** LEESTEKST **
╔══
Den Haag, 27 september 2008
Vragen van het lid Arib (PvdA) aan de minister van Justitie
over kindontvoeringen
1.
Hebt u kennisgenomen van het artikel dat in het NRC-Handelsblad is verschenen over kinderontvoeringen? 1
2.
Klopt het dat Nederlandse vrouwen die na een stukgelopen huwelijk in het buitenland willen scheiden, vrijwel nooit met hun kinderen naar Nederland kunnen terugkeren? Zo ja, om hoeveel vrouwen gaat het? Klopt het dat het in tweederde van alle gevallen van ontvoeringszaken om moeders gaat?
3.
Hoe komt het dat rechters in Nederland zelden of nooit gebruik maken van de zogenoemde weigeringsgrond, die aangeeft dat er sprake moet zijn van aangetoond, concreet, aanzienlijk en acuut gevaar ?
4.
╚══
** RUWE GEGEVENS **
╔══
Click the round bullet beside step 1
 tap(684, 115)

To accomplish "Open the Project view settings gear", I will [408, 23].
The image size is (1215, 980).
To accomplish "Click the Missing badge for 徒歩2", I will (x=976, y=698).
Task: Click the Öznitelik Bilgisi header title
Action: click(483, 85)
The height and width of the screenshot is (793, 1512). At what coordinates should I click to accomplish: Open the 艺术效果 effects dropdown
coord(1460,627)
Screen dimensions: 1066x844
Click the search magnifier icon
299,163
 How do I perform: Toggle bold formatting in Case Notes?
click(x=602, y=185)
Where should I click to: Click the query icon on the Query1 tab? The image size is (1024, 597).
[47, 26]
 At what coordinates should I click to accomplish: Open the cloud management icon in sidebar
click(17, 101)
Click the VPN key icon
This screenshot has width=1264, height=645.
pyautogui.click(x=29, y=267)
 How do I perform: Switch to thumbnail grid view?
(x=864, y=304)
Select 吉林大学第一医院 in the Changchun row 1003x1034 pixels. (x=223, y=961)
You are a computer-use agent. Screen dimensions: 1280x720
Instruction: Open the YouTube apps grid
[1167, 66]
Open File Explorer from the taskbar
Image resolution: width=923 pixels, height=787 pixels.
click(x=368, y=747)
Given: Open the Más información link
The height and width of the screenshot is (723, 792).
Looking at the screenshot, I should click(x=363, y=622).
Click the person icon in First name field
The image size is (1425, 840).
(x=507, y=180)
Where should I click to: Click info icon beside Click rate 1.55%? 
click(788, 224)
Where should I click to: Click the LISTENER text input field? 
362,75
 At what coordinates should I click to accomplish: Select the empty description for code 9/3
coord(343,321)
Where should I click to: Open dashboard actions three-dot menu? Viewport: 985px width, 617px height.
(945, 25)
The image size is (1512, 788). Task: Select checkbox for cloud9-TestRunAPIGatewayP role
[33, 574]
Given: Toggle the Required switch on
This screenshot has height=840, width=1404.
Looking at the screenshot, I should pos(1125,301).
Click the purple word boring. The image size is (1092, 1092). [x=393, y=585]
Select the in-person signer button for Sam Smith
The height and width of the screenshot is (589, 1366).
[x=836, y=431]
╚══
** OPDRACHT 1 **
Aan welke minister stelt het lid Arib de vragen in de tekst over kindontvoeringen?
** OPDRACHT 2 **
Vul de tekst over kindontvoeringen aan door verder te schrijven na het laatste stuk dat er staat.

** ANTWOORD 1 **
Aan de minister van Justitie.

** ANTWOORD 2 **
Wat is uw mening over de wijze waarop Nederlandse moeders en hun kinderen die bij zogenaamd ontvoeringszaken zijn betrokken in Nederland worden behandeld? Wat vindt u van de wijze waarop het Nederlands-Italiaanse meisje Noa, door de politie is behandeld? Wat is uw mening over de persoonlijke verhalen van de Nederlandse moeders in dit artikel?
5.
Deelt u de mening dat het huidige kinderontvoeringsverdrag onvoldoende rekening houdt met het belang van het kind en onvoldoende is toegesneden op de huidige praktijk? Deelt u de mening dat de uitzonderingsgronden ruimer dienen te worden toegepast en dat er meer rekening dient te worden gehouden met de belangen van kinderen? Zo ja, op welke wijze gaat u hiervoor zorgen?
6.
Deelt u de mening dat de Centrale Autoriteit te bureaucratisch is? Zo ja, kunt u aangeven welke maatregelen u hebt ondernomen om de bureaucratie bij de Centrale Autoriteit, waar veel ouders last van hebben, terug te dringen?
7.
Bent u het met de stelling eens dat de Centrale Autoriteit op dit moment een dubbele rol heeft en strijdige belangen moet dienen? Bent u bereid naar het voorbeeld van andere landen deze dubbele rol te beëindigen en een advocaat in te schakelen die de belangen van de aanklagende partij dient te behartigen en de CA?